Application of protein misfolding cyclic amplification to detection of prions in anaerobic digestate

La résistance physicochimique exceptionnelle des prions aux procédures de décontamination établies représente un défi pour l’évaluation de la fiabilité des méthodes d’inactivation appliquées. La détection des prions est limitée par la sensibilité des transferts de Western ou encore par le coût et le temps d’exécution des bioessais. Les tests de détection des prions peuvent également être limités par la nature unique ou complexe des matrices associées aux échantillons environnementaux. Pour examiner le potentiel de la digestion anaérobie (DA) comme moyen pratique et économique de convertir le matériel à risque spécifié (MRS) en produits à valeur ajoutée (p.ex., énergie renouvelable), les problèmes associés à la détection des prions dans des matrices complexes doivent être résolus afin que l’on puisse déterminer s’il y a ou non inactivation. Nous avons utilisé l’épreuve d’amplification cyclique des protéines mal repliées (PMCA, pour Protein misfolding cyclic amplification), suivie d’un transfert de Western, pour détecter les prions dans la matrice de DA. Au début, le digestat a inhibé la réaction de PMCA et/ou la détection par transfert de Western.

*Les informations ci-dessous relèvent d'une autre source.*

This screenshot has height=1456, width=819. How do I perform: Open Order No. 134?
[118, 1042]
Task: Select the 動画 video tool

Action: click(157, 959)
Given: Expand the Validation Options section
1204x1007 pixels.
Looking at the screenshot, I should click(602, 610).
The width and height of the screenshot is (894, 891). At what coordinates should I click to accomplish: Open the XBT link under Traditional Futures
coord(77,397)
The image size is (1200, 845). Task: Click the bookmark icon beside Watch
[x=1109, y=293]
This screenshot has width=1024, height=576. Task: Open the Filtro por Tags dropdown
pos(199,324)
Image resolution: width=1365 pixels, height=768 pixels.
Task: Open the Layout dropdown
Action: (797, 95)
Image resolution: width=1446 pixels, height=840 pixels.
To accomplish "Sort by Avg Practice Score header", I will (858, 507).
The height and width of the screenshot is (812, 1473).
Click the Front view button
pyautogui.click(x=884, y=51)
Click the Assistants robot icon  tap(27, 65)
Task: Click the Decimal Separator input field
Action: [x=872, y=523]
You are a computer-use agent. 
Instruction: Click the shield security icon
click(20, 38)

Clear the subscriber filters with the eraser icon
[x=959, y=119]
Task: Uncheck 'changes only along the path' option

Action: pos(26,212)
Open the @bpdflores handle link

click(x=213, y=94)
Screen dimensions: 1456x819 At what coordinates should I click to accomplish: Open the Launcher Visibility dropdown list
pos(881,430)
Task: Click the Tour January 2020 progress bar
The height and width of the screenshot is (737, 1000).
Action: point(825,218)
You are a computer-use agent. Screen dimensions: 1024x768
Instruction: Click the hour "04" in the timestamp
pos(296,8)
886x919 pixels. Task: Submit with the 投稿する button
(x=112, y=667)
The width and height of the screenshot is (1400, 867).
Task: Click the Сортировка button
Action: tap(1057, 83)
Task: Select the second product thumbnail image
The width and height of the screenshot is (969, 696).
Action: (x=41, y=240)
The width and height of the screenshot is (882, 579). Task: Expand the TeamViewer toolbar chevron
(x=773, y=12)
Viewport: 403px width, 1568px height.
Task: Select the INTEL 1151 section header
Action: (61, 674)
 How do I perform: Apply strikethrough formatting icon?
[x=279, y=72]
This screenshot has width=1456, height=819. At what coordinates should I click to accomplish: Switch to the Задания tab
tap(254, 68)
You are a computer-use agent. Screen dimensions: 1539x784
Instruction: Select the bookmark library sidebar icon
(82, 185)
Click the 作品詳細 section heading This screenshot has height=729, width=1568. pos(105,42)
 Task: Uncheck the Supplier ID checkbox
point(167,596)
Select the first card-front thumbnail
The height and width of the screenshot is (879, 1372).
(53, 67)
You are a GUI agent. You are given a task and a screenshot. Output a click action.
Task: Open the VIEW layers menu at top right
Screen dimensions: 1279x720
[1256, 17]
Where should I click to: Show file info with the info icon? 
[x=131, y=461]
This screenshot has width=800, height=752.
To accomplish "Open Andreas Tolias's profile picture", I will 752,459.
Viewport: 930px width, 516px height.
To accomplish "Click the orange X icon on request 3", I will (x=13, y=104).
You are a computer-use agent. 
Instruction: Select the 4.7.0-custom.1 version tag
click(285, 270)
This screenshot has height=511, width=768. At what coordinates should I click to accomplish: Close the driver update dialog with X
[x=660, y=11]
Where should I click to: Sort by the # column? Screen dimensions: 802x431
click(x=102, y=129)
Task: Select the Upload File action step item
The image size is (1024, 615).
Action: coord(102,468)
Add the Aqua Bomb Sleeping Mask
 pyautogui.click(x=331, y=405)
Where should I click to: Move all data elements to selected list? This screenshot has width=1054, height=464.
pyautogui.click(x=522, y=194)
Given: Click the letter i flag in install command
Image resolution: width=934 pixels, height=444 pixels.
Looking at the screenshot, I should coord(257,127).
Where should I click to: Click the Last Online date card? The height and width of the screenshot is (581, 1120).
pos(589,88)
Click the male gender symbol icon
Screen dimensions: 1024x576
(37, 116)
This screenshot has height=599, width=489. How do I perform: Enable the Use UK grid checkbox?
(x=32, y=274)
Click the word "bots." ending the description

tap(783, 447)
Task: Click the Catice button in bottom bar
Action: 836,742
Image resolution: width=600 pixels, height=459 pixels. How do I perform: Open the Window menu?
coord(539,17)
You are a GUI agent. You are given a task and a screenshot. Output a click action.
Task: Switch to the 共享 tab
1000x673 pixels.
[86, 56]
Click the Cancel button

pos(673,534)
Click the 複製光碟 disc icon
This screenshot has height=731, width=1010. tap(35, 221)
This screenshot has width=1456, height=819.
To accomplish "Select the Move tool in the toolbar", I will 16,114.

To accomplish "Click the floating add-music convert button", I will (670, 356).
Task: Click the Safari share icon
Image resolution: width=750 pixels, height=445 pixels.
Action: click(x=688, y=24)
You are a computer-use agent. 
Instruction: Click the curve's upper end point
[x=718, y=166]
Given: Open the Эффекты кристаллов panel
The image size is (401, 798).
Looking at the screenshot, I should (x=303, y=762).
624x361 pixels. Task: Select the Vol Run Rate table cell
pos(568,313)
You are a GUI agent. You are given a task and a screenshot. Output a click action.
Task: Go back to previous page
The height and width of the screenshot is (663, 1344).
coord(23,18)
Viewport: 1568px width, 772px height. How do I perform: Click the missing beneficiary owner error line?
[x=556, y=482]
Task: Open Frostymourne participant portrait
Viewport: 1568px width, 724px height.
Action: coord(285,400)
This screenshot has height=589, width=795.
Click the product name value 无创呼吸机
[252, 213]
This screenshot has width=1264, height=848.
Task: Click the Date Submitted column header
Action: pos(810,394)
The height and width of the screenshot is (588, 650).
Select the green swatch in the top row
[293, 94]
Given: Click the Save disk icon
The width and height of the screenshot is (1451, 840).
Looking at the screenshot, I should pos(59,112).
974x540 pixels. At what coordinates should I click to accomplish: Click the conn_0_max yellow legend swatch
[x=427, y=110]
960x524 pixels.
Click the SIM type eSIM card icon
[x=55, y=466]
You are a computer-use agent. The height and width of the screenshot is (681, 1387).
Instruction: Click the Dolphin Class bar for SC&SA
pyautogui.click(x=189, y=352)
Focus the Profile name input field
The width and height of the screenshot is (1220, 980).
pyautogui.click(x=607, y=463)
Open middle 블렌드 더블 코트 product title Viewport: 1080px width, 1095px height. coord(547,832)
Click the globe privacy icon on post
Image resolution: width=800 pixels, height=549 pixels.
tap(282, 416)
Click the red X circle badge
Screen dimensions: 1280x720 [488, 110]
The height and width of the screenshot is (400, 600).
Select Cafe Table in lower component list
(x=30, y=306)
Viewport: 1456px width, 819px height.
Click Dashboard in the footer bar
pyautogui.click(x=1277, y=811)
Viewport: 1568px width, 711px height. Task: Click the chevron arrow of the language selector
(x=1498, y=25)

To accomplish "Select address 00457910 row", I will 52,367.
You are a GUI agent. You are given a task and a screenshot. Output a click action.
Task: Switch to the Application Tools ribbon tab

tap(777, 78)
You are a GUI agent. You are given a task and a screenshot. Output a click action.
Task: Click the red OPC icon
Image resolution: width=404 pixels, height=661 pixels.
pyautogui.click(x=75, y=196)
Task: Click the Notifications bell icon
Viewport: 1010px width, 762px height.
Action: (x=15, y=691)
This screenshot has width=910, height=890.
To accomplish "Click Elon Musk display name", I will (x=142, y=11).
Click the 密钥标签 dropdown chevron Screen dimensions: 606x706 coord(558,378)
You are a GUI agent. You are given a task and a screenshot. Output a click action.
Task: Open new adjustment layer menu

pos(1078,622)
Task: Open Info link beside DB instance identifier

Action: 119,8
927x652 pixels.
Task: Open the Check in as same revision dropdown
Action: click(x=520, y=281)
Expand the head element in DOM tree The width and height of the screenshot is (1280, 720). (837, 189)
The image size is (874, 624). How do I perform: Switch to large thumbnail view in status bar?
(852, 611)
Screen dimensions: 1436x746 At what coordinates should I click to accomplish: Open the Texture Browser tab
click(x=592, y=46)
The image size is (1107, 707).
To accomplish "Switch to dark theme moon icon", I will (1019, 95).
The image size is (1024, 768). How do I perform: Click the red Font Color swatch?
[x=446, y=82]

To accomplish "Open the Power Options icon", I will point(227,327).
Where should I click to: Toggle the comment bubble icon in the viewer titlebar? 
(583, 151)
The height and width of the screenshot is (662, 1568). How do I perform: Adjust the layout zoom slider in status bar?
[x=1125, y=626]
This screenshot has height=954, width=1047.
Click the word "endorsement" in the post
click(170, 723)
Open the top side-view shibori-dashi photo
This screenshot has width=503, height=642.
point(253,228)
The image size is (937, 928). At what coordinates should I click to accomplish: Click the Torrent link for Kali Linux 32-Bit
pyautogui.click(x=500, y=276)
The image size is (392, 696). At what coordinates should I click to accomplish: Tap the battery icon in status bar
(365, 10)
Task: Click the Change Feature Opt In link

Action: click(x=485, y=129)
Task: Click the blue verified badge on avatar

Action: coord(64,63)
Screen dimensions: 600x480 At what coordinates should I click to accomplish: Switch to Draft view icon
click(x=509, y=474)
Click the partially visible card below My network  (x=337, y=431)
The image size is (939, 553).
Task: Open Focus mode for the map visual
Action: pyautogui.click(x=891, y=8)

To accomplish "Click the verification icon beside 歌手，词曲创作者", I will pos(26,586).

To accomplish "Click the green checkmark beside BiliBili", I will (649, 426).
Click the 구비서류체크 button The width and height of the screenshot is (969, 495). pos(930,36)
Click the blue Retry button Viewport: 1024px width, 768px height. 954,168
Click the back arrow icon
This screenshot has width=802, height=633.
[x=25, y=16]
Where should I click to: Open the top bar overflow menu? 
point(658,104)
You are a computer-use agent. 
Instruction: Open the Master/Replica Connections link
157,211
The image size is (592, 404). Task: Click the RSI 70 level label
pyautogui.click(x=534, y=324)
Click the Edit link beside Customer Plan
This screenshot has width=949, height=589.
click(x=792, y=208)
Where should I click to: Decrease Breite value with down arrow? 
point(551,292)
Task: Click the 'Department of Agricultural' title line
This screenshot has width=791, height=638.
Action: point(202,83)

Mais à des concentrations de digestat ≤ 1 %, les prions de la souche de tremblante 263K pouvaient être amplifiés et détectés de manière semi-quantitative. Nous avons aussi constaté que les prions 263K infectieux étaient biodisponibles en présence de concentrations élevées de digestat (10–90 %). La mise au point d’une application de PMCA pour les digestats fournit des renseignements précieux sur la dégradation des prions et sur leur devenir dans des matrices biologiques complexes sans qu’il soit nécessaire de recourir à des bioessais coûteux et longs à réaliser.